━━━ Document text ━━━

Howard Norton Cook (1901–1980) was an American artist, particularly known for his wood engravings and murals. Cook spent much of the 1920s in Europe and returned to live in Taos, New Mexico.

Steel Industry (1936) Cook's fresco at Joseph F. Weis, Jr. U.S. Courthouse in Pittsburgh, Pennsylvania

Cook first came to Taos, New Mexico in 1926 commissioned by The Forum to make a series of woodcuts to illustrate Death Comes for the Archbishop that would be published serially in the periodical. In Taos he was introduced to artist Barbara Latham by Victor Higgins. The couple married in May 1927. From 1928 to 1935, they traveled: to Europe, Mexico and the American South. Working for New Deal art projects, Cook produced murals for courthouses in Pittsburgh (Section of Painting and Sculpture) and Springfield, Massachusetts (Public Works of Art Project). He also produced a 16-panel fresco, The Importance of San Antonio in Texas History, in a San Antonio post office, for which he was paid $12,000 in 1937. In 1938, the couple settled near Taos on the Talpa ridge. This became their base until 1976.

━━━ Given entries ━━━

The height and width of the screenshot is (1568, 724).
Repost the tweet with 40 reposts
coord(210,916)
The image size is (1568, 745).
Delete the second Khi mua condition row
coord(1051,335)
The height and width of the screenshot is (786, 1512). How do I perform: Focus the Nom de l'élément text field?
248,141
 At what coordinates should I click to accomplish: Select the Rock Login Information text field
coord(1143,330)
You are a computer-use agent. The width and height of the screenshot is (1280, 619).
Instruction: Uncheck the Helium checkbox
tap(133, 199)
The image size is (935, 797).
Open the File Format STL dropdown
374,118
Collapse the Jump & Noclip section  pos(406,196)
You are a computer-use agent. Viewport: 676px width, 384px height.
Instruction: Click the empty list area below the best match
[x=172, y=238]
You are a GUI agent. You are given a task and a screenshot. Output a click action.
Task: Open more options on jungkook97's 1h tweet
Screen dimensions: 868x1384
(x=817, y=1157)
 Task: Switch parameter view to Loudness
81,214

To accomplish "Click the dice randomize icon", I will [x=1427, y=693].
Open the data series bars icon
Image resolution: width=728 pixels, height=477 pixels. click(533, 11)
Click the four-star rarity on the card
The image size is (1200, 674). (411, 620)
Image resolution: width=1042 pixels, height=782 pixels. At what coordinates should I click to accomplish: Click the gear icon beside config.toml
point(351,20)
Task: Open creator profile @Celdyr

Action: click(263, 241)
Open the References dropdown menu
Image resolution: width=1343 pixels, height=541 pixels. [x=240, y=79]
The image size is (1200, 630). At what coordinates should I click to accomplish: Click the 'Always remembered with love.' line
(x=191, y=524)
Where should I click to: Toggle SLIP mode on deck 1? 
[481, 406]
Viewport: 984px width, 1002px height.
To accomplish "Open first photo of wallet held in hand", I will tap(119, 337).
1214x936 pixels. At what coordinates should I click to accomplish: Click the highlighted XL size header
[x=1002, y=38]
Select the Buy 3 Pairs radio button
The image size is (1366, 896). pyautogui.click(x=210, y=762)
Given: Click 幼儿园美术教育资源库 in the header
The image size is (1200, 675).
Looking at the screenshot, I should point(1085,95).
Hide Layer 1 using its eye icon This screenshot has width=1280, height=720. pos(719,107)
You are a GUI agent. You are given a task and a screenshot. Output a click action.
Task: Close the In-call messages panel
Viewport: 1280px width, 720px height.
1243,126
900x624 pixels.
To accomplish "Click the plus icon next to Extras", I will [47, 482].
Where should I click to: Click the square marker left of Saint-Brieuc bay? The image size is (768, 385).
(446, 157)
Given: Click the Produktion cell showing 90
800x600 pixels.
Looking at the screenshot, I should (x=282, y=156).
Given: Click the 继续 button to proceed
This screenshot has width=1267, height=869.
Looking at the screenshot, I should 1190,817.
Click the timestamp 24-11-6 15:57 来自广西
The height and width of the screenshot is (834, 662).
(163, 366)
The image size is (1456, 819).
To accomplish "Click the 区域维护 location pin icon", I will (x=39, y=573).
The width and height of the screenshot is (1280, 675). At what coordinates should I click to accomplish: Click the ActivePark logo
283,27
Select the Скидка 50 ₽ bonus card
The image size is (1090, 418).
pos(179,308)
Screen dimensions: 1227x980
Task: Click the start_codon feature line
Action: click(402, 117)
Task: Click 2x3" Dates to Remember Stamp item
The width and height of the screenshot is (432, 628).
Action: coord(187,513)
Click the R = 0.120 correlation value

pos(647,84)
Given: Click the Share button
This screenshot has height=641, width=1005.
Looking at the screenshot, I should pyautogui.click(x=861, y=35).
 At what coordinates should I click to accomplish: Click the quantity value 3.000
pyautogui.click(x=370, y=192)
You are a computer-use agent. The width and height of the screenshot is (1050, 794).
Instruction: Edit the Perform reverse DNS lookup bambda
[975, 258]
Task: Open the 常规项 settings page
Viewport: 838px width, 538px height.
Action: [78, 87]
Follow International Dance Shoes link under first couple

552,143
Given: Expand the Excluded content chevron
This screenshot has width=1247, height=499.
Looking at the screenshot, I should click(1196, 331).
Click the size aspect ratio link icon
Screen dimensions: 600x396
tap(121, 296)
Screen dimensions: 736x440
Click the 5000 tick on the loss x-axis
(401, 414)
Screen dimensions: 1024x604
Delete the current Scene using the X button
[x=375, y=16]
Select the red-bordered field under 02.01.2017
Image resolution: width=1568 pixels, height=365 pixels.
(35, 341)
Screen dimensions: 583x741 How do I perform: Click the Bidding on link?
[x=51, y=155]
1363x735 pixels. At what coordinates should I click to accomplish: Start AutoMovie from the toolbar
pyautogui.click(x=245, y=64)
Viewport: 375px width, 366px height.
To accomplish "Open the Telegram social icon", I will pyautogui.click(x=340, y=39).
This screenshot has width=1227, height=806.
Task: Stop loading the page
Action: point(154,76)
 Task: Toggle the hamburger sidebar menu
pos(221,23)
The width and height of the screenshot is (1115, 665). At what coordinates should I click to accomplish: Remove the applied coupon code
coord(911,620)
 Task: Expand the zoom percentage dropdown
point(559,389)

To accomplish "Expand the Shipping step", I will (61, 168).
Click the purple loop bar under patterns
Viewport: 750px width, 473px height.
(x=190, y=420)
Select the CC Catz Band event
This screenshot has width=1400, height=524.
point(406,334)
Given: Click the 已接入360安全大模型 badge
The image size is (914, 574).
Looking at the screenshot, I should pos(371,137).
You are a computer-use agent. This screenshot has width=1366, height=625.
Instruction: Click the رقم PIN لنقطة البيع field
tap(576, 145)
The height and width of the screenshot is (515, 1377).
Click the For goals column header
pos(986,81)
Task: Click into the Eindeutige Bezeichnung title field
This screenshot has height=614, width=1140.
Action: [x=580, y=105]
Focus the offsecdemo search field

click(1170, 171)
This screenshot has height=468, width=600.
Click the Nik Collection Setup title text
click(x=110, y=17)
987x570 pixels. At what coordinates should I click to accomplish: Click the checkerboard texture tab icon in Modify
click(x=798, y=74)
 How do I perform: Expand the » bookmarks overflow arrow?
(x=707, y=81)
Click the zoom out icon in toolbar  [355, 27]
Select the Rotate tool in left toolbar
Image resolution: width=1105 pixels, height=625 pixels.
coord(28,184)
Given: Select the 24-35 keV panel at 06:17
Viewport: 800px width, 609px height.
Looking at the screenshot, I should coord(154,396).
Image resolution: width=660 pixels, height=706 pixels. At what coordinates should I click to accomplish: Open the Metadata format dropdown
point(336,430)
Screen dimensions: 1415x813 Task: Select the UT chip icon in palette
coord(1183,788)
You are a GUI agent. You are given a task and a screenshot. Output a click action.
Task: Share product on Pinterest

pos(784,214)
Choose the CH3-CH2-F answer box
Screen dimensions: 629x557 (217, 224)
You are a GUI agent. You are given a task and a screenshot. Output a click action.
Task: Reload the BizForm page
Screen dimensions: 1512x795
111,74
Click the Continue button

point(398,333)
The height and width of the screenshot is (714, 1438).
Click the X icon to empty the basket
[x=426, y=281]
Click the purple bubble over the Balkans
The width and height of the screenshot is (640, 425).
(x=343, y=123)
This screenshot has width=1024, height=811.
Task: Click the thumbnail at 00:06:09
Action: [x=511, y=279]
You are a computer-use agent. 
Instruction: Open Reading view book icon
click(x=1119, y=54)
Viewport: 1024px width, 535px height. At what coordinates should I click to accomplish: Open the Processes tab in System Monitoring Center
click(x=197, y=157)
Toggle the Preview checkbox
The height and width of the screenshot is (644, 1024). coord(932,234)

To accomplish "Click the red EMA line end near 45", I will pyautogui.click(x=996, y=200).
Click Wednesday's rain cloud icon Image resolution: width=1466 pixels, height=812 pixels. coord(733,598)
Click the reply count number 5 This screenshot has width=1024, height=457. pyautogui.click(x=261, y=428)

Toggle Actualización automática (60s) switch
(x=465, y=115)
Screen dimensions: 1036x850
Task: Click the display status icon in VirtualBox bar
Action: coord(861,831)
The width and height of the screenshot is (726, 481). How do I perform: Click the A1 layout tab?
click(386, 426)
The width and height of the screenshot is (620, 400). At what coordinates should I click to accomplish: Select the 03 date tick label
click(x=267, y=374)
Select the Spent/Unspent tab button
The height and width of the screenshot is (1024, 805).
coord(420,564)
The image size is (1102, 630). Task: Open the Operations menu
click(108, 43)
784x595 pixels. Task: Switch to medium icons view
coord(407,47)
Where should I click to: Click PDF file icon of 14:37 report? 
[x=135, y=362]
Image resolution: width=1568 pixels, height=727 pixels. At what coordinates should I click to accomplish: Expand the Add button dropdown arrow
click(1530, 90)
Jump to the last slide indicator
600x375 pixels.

━━━

#### Problems and tasks:
1 > Copy the passage about Howard Norton Cook from "Howard Norton Cook" up to and including "Taos, New Mexico.".
2 > Give what follows the last sentence of the passage about Howard Norton Cook.

#### Answer section:
1 >
Howard Norton Cook (1901–1980) was an American artist, particularly known for his wood engravings and murals. Cook spent much of the 1920s in Europe and returned to live in Taos, New Mexico.

2 >
In 1943 Cook was appointed to lead a World War II art unit in the Asiatic-Pacific Theater. His team accompanied the U.S. Army's 43rd Infantry Division throughout the region, including the Solomon Islands, New Hebrides and Phoenix Islands. After six months Cook returned home on a medical discharge. Drawings and watercolors from Cook's war experiences in the South Pacific were part of the touring exhibition The Army at War: A Graphic Record by American Artists (1944), sponsored by the Treasury Department.

In 1967, Cook became the first artist in the Roswell Museum and Art Center's Artist-in-Residence program. The couple started to spend their winters in Roswell, New Mexico, where they eventually moved in 1973. Due to Cook's ill health, the couple moved to Santa Fe in 1976. Cook died in 1980.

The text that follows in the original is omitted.